[MATERIAL PROVIDED]
──────
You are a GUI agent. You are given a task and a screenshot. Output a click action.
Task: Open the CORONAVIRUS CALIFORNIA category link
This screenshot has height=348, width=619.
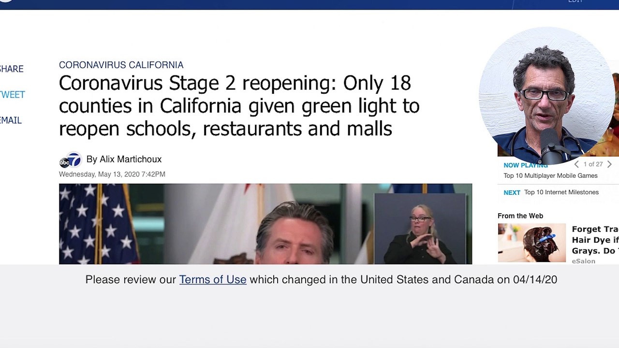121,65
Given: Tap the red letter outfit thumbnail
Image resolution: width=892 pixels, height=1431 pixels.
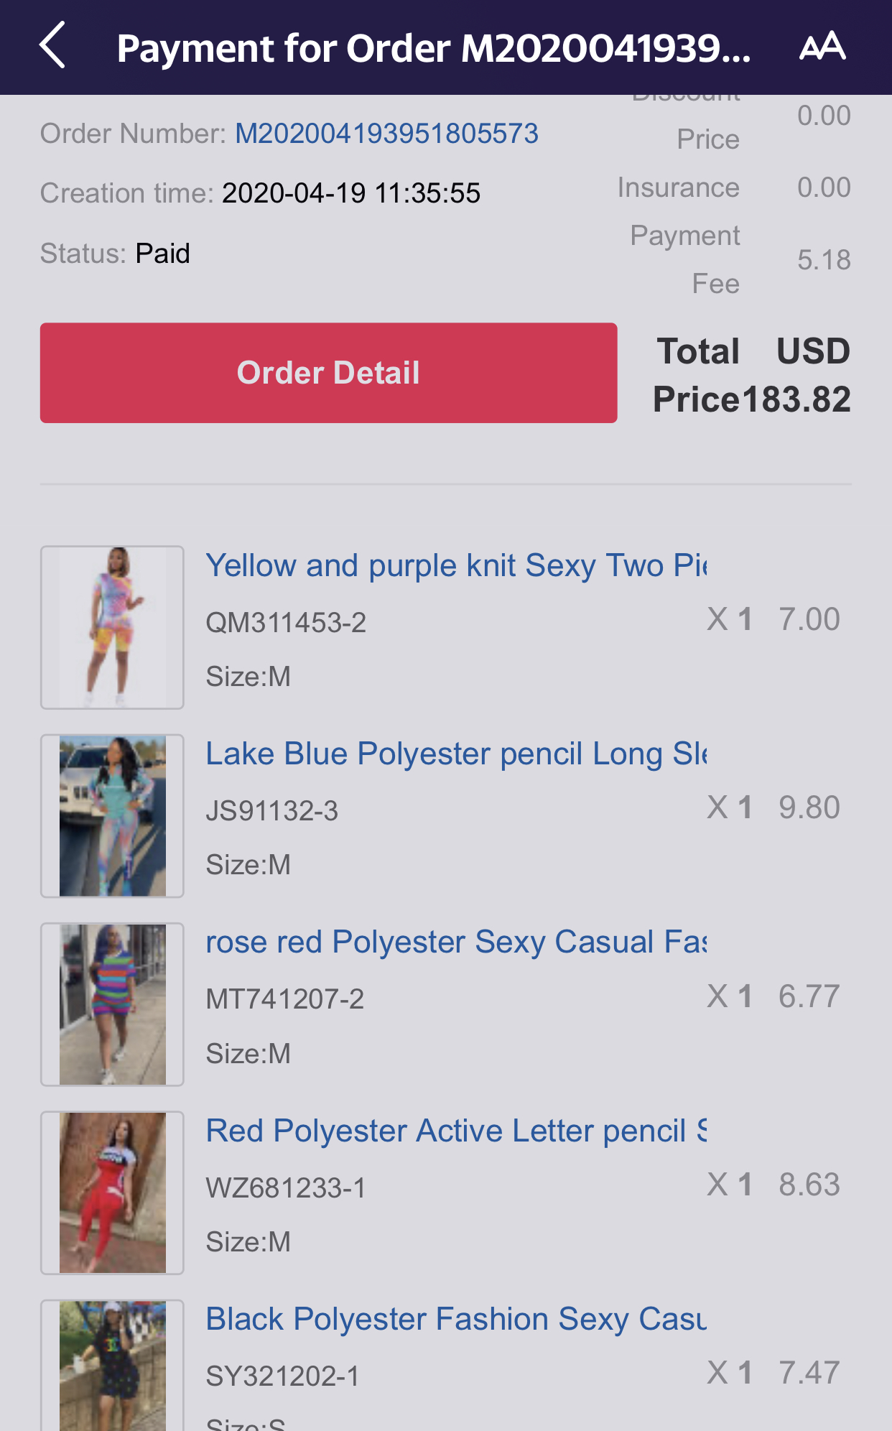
──────
[TASK TO CARRY OUT] Every entry in the listing is to be duplicated precisely, except for its pictures.

[SOLUTION]
You are a GUI agent. You are given a task and a screenshot. Output a click action.
Task: Open the CORONAVIRUS CALIFORNIA category link
This screenshot has height=348, width=619.
121,65
Given: Tap the red letter outfit thumbnail
Image resolution: width=892 pixels, height=1431 pixels.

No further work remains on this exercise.